Es fehle eine "positive Fortführungsprognose über die Abarbeitung des DHL-Auftrages hinaus", heißt es zur Begründung. Zudem könne man nur eine geringe Rendite von dem aktuellen Auftrag erwarten. Die Sparkasse Düren - so heißt es auf den drei Seiten - hatte bereits einen Kreditantrag negativ bewertet.

Selbst strukturpolitische Erwägungen waren nicht mehr ausreichend für das Land. Zwar sei das Produktionsunternehmen der größte industrielle Arbeitgeber in Düren, "die Zahl der von der Fertigung der Streetscooter abhängigen Beschäftigten ist mit ca. 120 aber nicht sonderlich hoch." Außerdem habe diese Produktionsfirma noch andere Aufträge und es ist fraglich, inwiefern diese von der Produktion des Streetscooters abhänge.

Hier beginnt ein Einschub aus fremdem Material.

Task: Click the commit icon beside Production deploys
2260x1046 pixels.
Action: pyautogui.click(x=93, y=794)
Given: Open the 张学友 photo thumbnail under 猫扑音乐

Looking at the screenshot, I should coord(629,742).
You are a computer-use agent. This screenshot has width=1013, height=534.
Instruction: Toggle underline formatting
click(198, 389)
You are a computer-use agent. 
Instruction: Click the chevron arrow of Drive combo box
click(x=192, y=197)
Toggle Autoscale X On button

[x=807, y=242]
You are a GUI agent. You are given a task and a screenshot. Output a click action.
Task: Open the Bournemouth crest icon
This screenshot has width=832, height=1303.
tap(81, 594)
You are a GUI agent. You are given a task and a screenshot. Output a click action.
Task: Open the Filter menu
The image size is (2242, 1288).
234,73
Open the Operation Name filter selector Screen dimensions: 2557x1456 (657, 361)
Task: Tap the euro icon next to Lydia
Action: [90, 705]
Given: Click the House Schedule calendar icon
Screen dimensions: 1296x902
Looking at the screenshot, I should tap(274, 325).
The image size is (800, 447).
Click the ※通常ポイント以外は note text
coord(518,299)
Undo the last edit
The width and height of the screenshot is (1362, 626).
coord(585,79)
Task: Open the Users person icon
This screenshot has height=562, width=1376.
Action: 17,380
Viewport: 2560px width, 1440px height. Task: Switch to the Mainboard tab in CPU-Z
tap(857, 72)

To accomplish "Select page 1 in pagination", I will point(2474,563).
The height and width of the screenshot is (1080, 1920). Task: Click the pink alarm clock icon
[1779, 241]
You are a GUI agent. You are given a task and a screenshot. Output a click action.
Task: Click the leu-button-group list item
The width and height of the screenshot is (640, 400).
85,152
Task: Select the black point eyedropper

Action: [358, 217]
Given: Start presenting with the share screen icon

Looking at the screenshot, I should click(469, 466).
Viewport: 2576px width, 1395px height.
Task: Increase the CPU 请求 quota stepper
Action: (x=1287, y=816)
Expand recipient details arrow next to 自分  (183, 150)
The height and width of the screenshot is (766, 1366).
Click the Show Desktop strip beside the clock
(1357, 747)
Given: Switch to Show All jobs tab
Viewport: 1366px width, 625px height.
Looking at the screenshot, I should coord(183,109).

Unternehmer weist Einschätzung des Landes zurück


Der Unternehmer und Wissenschaftler Günther Schuh sagte dem WDR, als guter Unternehmer habe er einen Plan B in der Tasche. Außerdem stimme die Darstellung des Landes nicht. Eine positive Prognose eines unabhängigen Wirtschaftsprüfers liege jetzt vor und es gebe frisches Geld von einem engen Partner. Aus eigenen Mitteln habe er etliche Millionen beigesteuert.

Der Streetscooter werde weiter produziert, parallel dazu werde ein neues Modell entwickelt. Die Perspektiven insgesamt seien also gut, meint Schuh, und die 120 Arbeitsplätze bei "Neapco" in Düren, wo der Streetscooter produziert wird, seien nicht in Gefahr, betonte er.